-------- Input material --------
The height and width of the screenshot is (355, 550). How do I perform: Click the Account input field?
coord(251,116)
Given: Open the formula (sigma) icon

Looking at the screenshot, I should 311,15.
--------
-------- Input material --------
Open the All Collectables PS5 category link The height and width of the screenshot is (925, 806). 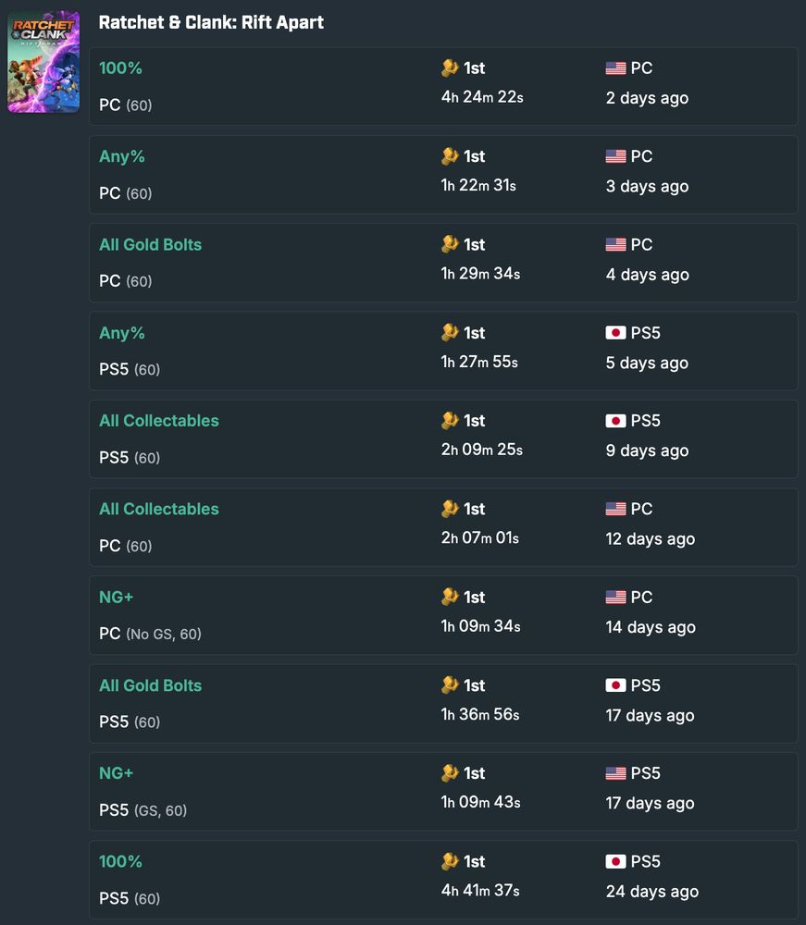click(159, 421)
--------
-------- Input material --------
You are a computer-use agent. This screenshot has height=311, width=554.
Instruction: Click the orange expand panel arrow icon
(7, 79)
--------
» **What is needed**
Find each line in the records above that contains the word "icon", treating uppercase and lowercase as different, and copy those lines.

» **Problem solution**
Given: Open the formula (sigma) icon
Instruction: Click the orange expand panel arrow icon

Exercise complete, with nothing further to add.